La cage et le labyrinthe : s’évader de la religion de la croissance
Olivier De Schutter (UCL)
L’impasse dans laquelle nous nous trouvons au moment d’explorer la possibilité d’une économie post-croissance résulte d’une interaction entre des changements de comportement dans le chef de l’individu, incité à développer une « mentalité acquisitive », et des réponses à ces comportements à l’échelle sociétale. En outre, si, au sein d’une petite fraction de l’opinion, les impasses liées à la poursuite de la croissance économique commencent à être reconnues, les moyens de sortir de ces impasses demeurent vagues et contestés.

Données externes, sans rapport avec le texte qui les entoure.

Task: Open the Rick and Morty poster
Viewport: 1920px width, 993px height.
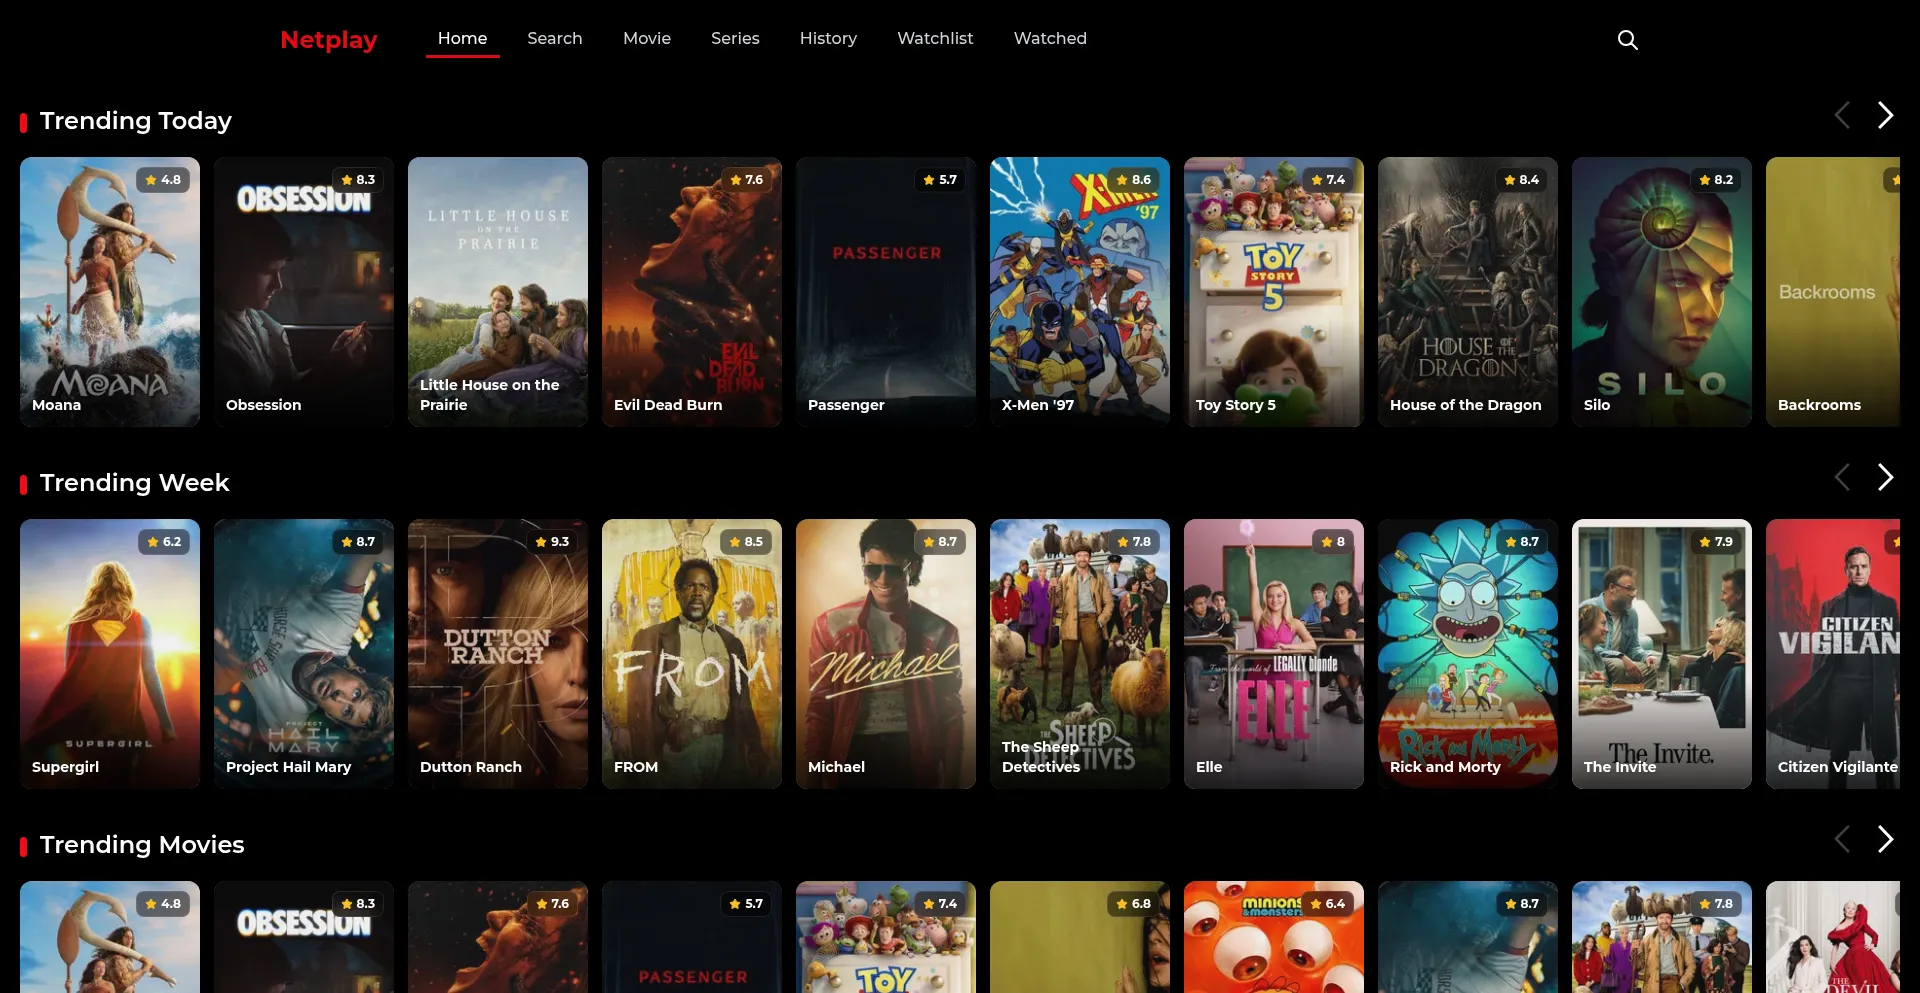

Cette double contrainte handicape notre capacité à sortir du système hérité. Cependant, bien qu’elle pose un problème d’action collective, le désaccord sur les voies de sortie doit aussi être vu comme une promesse. Car l’on ne sort de la cage qu’en acceptant que la question de la transition suppose une pluralité de solutions, et qu’il existe une multiplicité de pratiques permettant de déverrouiller le système. Nous sommes dans une cage sans doute, mais non pas prisonniers d’un labyrinthe qui n’autoriserait qu’une porte de sortie: c’est à partir de cette double caractéristique que l’on peut réfléchir les dispositifs de gouvernance à instituer pour préparer une société de post-croissance.